At length the soldiers, who were scattered in different parts of the town, began gradually to combine their strength, and the savages, learning that re-enforcements were also approaching from Sudbury, were compelled to retire. They retreated across a bridge in the southwest part of the town, in the direction of Medway, keeping up a resolute firing upon their foes who pursued them. Having passed the stream, they set fire to the bridge to cut off pursuit. In exultation over their victory, Philip wrote, probably by the hand of some Christian Indian, the following letter to his enemies, which he attached to one of the charred and smouldering posts of the bridge.

Philip's letter.

"Know by this paper that the Indians that thou hast provoked to wrath and anger will war this twenty-one years, if you will. There are many Indians yet. We come three hundred at this time. You must consider the Indians lose nothing but their life. You must lose your fair houses and cattle."

Indian warfare.

The Indians now wandered about in comparatively small bands, making attacks wherever they thought that there was any chance of success, and marking their path with flames and blood. Without a moment's warning, and with hideous yells, they would dash from the forest upon the lonely settlements, and as suddenly retreat before the least effectual show of resistance. Weymouth, within eleven miles of Boston, was assailed, and several houses and barns burnt. They ventured even into the town of Plymouth, setting fire to a house and killing eleven persons.

An ambuscade.

A decoy.

The town burned.

* [What is asked]
1. In the account of Philip's war, how far from Boston was Weymouth?
2. Transcribe the account of Philip's war starting at "Indian warfare." and ending at "The town burned.".
3. Go on with the account of Philip's war from the point where it stops.

* [Given records]
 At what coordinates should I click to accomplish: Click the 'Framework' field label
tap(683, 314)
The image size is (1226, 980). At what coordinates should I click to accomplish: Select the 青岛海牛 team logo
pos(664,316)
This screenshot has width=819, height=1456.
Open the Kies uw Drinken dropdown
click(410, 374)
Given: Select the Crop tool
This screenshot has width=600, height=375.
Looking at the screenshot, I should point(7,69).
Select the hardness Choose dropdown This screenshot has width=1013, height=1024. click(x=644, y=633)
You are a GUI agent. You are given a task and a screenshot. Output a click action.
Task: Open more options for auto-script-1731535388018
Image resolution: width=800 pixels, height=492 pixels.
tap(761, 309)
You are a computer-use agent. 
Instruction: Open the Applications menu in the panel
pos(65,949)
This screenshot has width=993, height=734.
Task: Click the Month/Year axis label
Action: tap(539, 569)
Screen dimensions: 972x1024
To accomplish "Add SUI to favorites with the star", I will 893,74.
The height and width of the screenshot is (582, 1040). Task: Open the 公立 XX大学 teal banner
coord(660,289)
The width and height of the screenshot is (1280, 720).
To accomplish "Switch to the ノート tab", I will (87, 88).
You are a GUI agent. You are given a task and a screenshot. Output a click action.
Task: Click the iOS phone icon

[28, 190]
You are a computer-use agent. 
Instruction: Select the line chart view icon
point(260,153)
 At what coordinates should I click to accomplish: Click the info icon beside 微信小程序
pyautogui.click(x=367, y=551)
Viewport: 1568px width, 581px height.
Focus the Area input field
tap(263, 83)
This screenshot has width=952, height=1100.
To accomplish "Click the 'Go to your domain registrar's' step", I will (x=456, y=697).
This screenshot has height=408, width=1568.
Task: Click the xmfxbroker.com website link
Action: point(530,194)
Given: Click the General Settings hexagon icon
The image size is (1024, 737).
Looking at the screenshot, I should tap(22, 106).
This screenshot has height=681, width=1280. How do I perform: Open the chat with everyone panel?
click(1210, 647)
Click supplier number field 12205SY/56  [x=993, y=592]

* [Outputs]
1. Within eleven miles.

2.
Indian warfare.

The Indians now wandered about in comparatively small bands, making attacks wherever they thought that there was any chance of success, and marking their path with flames and blood. Without a moment's warning, and with hideous yells, they would dash from the forest upon the lonely settlements, and as suddenly retreat before the least effectual show of resistance. Weymouth, within eleven miles of Boston, was assailed, and several houses and barns burnt. They ventured even into the town of Plymouth, setting fire to a house and killing eleven persons.

An ambuscade.

A decoy.

The town burned.

3.
On the 13th of March, the Indians, in a strong party four hundred in number, made an attack upon Groton. The inhabitants, alarmed by the fate of Lancaster, had retreated into five garrison houses. Four of these houses were within musket-shot of each other, but one was more than a mile distant from the rest. The savages very adroitly formed, in the night, two ambuscades, one before and one behind the four united garrisons. Early in the morning they sent a small party of Indians to show themselves upon a hill as a decoy. The inhabitants, supposing that the Indians, unaware of their preparations for resistance, had come in small numbers, very imprudently left two of the garrisons and pursued them. The Indians retreated with precipitation. The English eagerly pursued, when suddenly the party in ambush rose and poured a deadly fire upon them. In the mean time, the other party in ambush in rear of the garrison rushed to the palisades to cut off the retreat of the English. Covered, however, by the guns of the two other garrisons, they succeeded in regaining shelter. A similar attempt was made to destroy the solitary garrison, but it was alike unsuccessful. The Indians, however, had the whole town except the garrisons to themselves. They burned to the ground forty dwelling-houses, the church, and all the barns and out-houses. The cattle were fortunately saved, being inclosed within palisades under the protection of the garrisons.

A notorious Nipmuck chief, Monoco, called by the English One-eyed John, led this expedition. While the church was in flames, Monoco shouted to the men in the garrison, assailing them with every variety of Indian vituperative abuse. He had been so much with the English that he understood their language very well.

Monoco's threats.

"What will you do for a place to pray in," said he, "now that we have burned your meeting-house? We will burn Chelmsford, Concord, Watertown, Cambridge, Charlestown, Roxbury, and Boston. I have four hundred and eighty warriors with me; we will show you what we will do."

Monoco hung.

But a few months after this Monoco was taken prisoner, led through the streets of Boston with a rope round his neck, and hanged at the town's end.

Destruction of Warwick.

On the 17th of March, Warwick, in Rhode Island, was almost entirely destroyed. The next day another band of Indians attacked Northampton, on the Connecticut. But by this time most of the towns had fortified themselves with palisades and garrison houses. The Indians, after a fierce conflict, were repelled from Northampton with a loss of eleven men, while the English lost but three.

Alarm from the Indians.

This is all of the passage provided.